(A block of data)
__________________________________________________

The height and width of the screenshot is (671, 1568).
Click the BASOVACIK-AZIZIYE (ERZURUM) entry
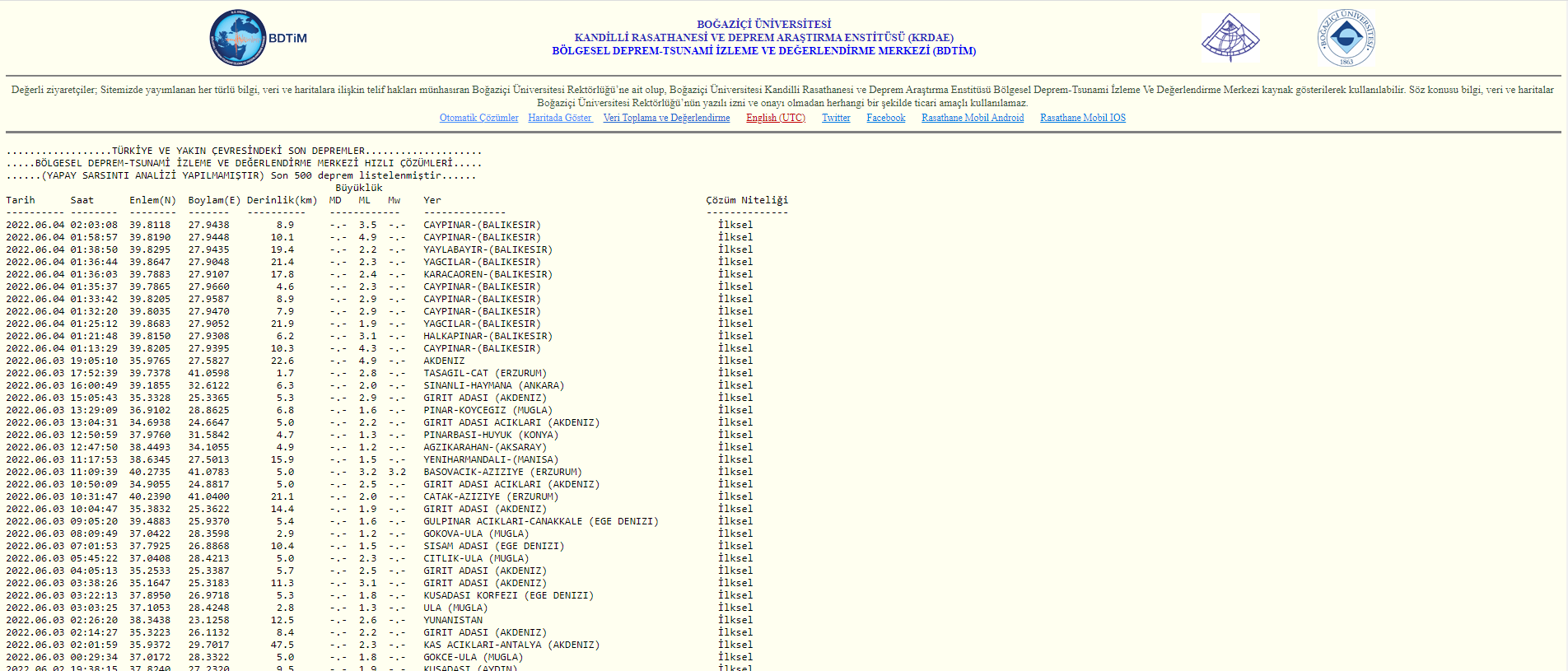click(x=502, y=472)
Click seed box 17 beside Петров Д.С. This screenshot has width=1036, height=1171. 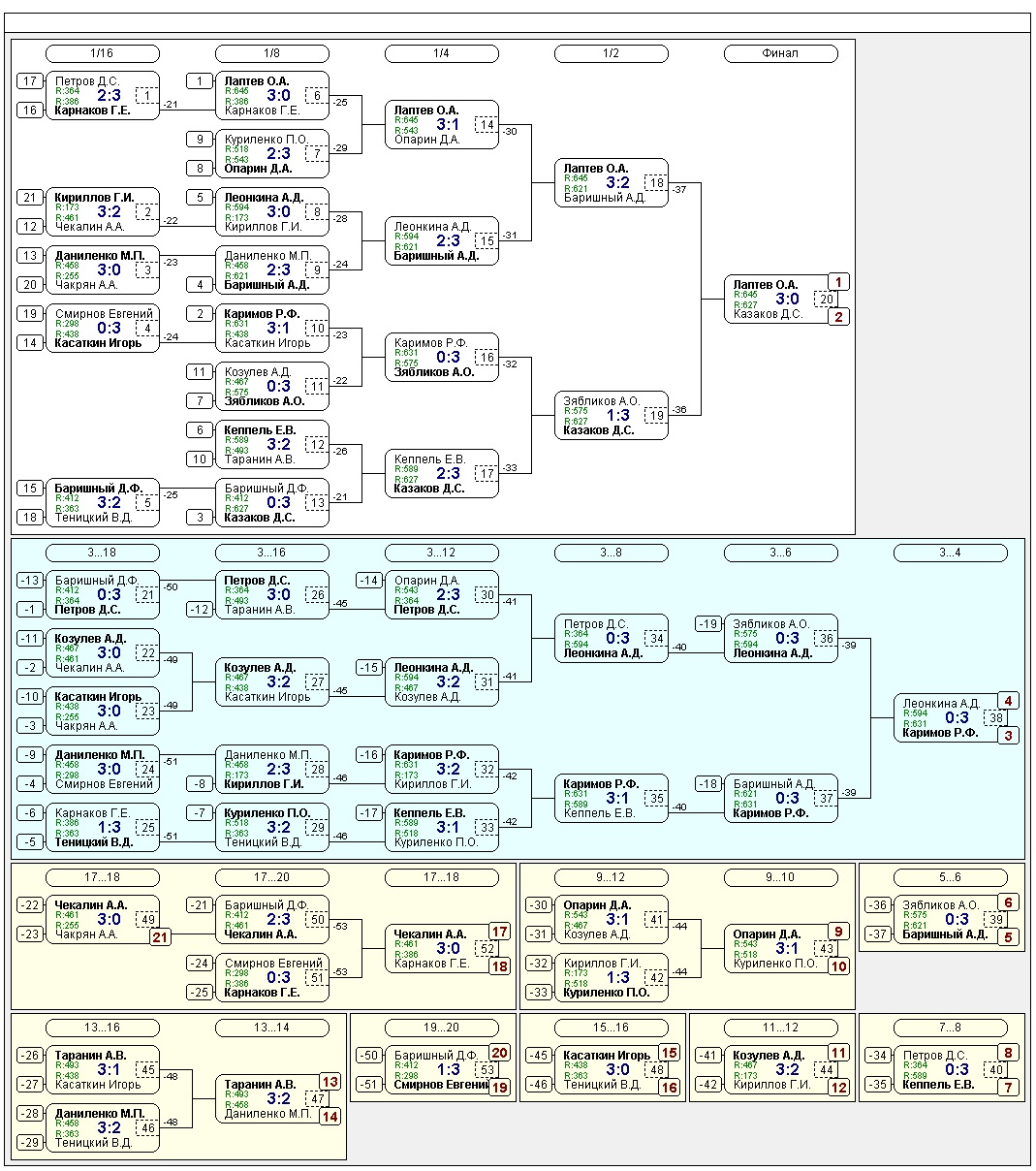tap(30, 81)
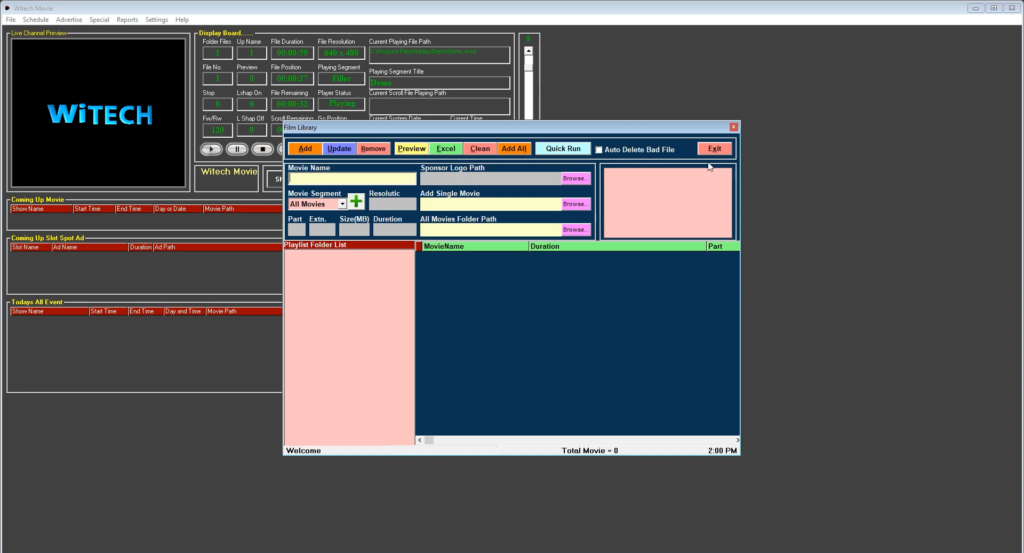This screenshot has height=553, width=1024.
Task: Pause playback with the pause button
Action: pyautogui.click(x=236, y=149)
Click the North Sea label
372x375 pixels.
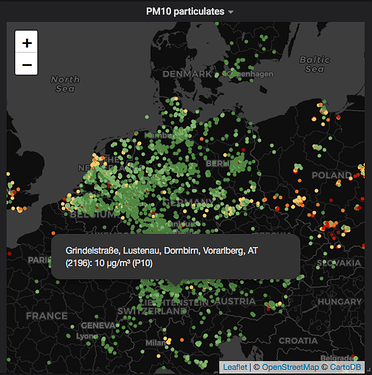pos(65,84)
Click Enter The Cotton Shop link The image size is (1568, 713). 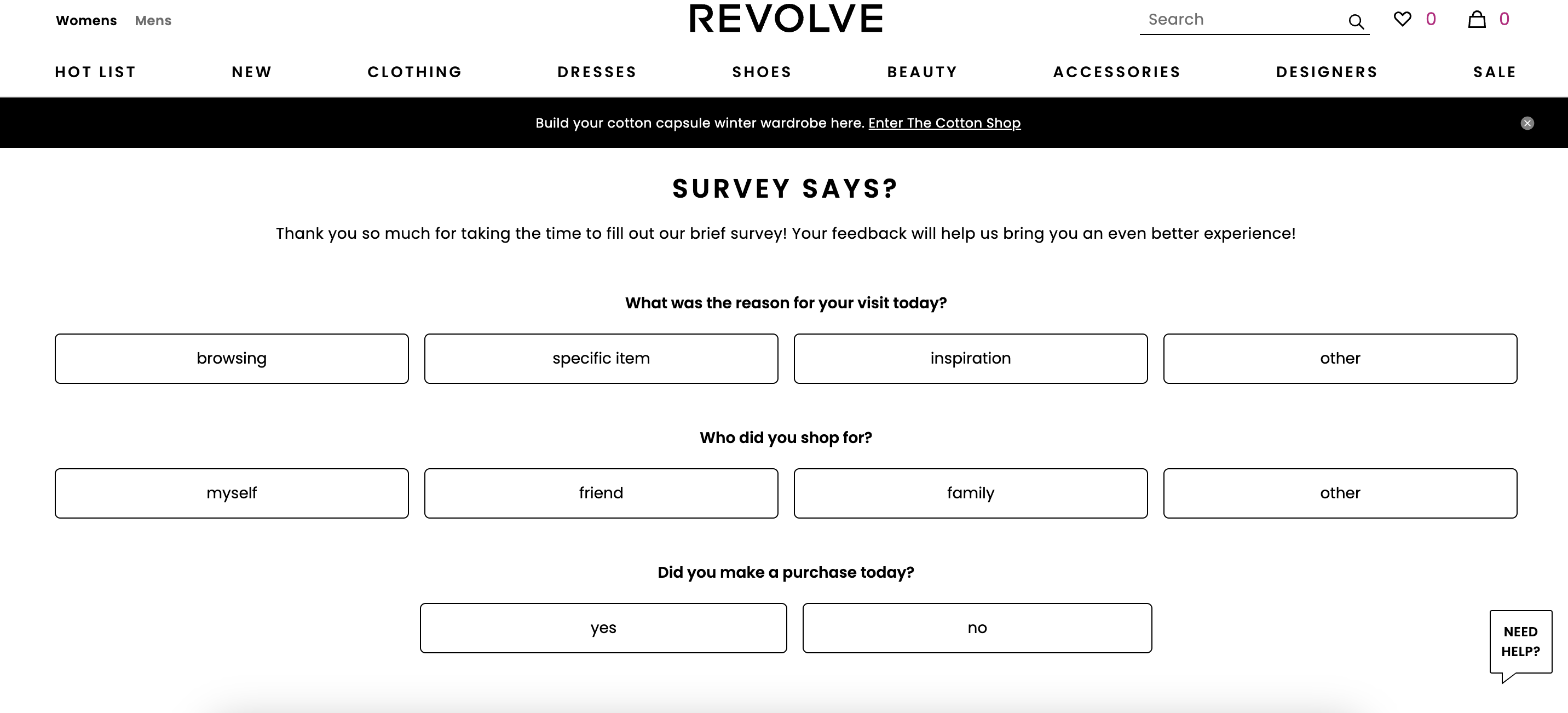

__________________________________________________

Given problem |
Reproduce the items from their beginning through the line that contains "click(x=502, y=472)", both ends included, keeping the requests as they stand and adding 26 to every coordinate in the answers. Leave the pictures out of the reproduction.

Exercise response |
The height and width of the screenshot is (671, 1568).
Click the BASOVACIK-AZIZIYE (ERZURUM) entry
click(x=528, y=498)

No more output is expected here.